◆ Work request:
Transcribe only what runs from the line containing "740x408 pixels." through the final line below, exactly, and leave every picture out.

───

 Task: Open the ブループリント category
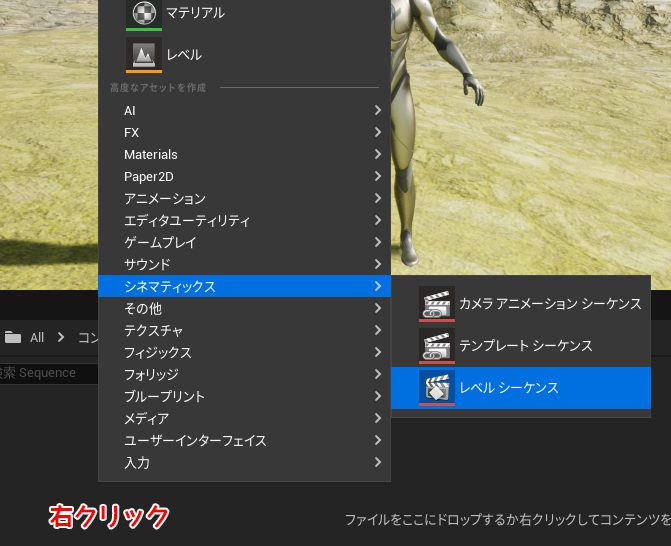tap(165, 396)
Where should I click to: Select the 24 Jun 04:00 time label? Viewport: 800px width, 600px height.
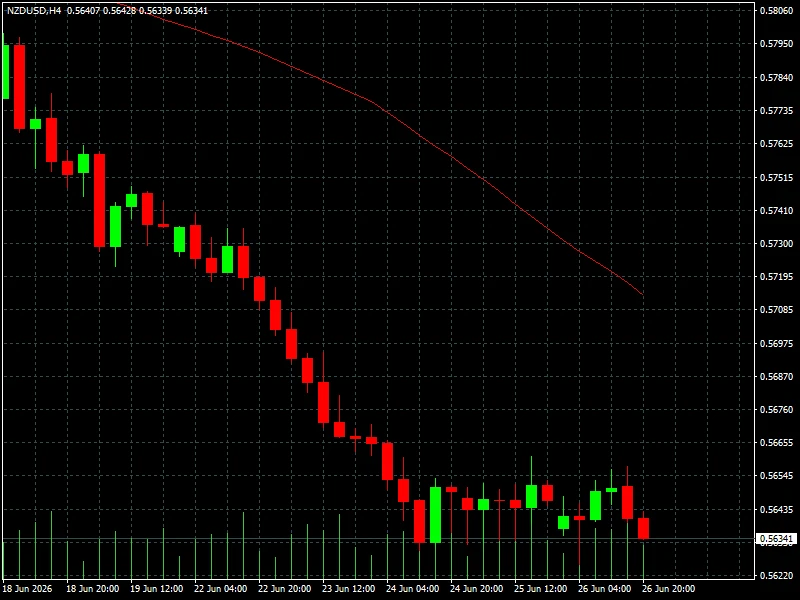pyautogui.click(x=412, y=589)
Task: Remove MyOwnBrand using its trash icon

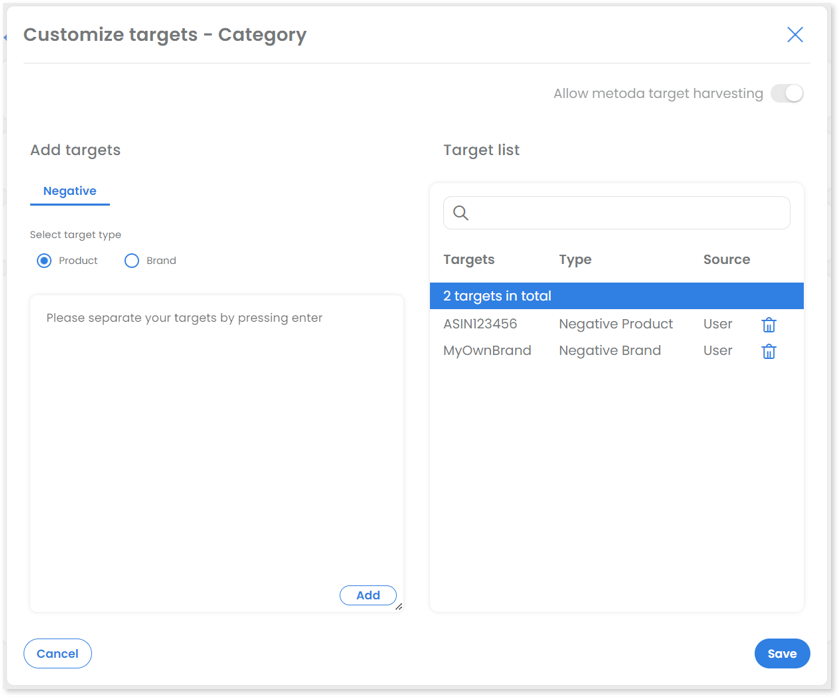Action: 769,351
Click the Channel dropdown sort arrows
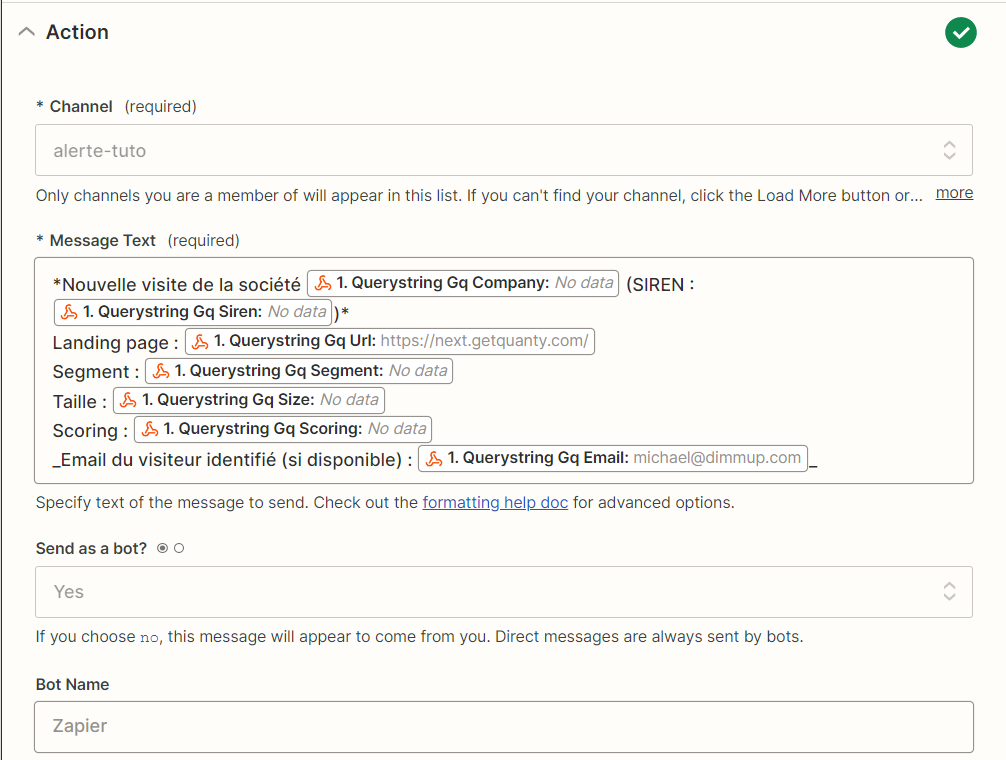This screenshot has width=1006, height=760. coord(950,150)
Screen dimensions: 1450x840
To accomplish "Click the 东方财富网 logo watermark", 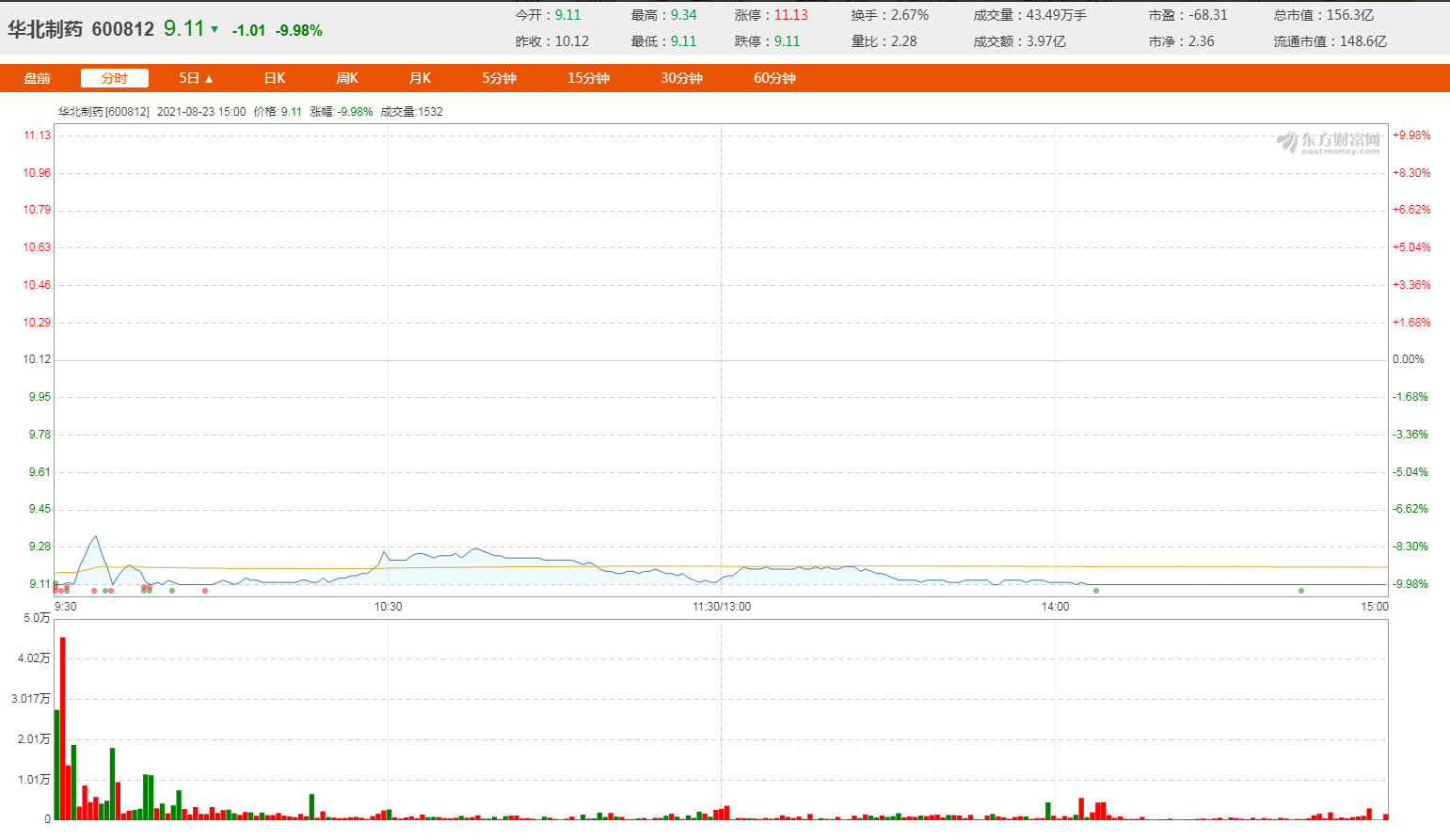I will point(1328,142).
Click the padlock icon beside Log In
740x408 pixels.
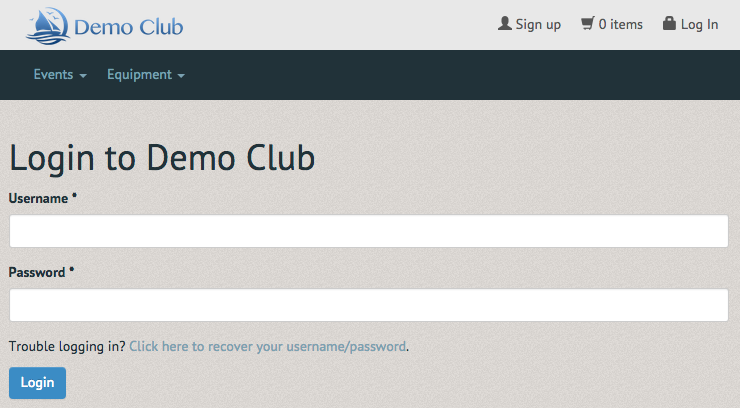tap(669, 23)
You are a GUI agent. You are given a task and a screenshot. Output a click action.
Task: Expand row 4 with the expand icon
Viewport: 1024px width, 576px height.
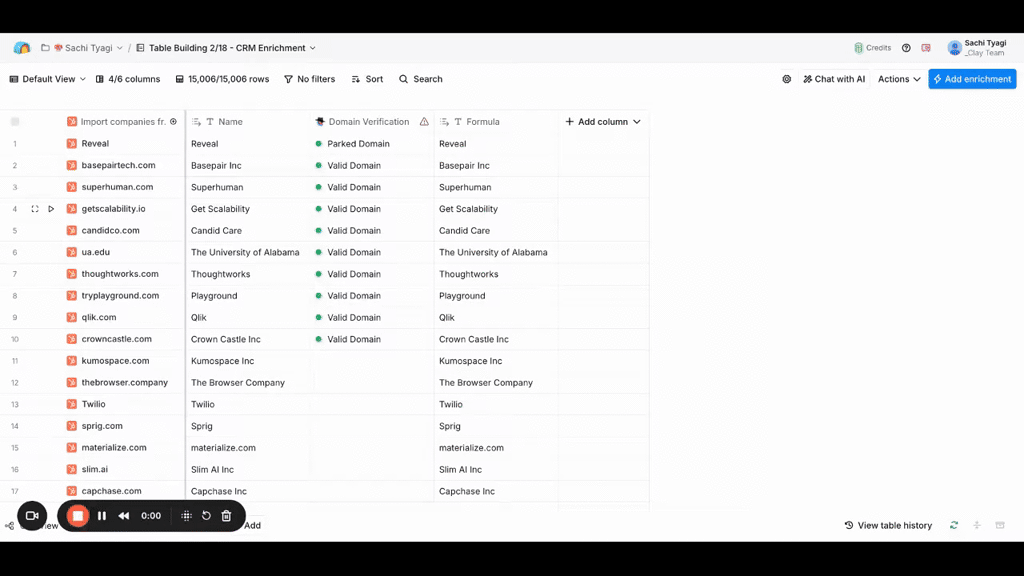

───

◆ Response box:
740x408 pixels.
tap(669, 23)
You are a GUI agent. You are given a task and a screenshot. Output a click action.
Task: Expand row 4 with the expand icon
Viewport: 1024px width, 576px height.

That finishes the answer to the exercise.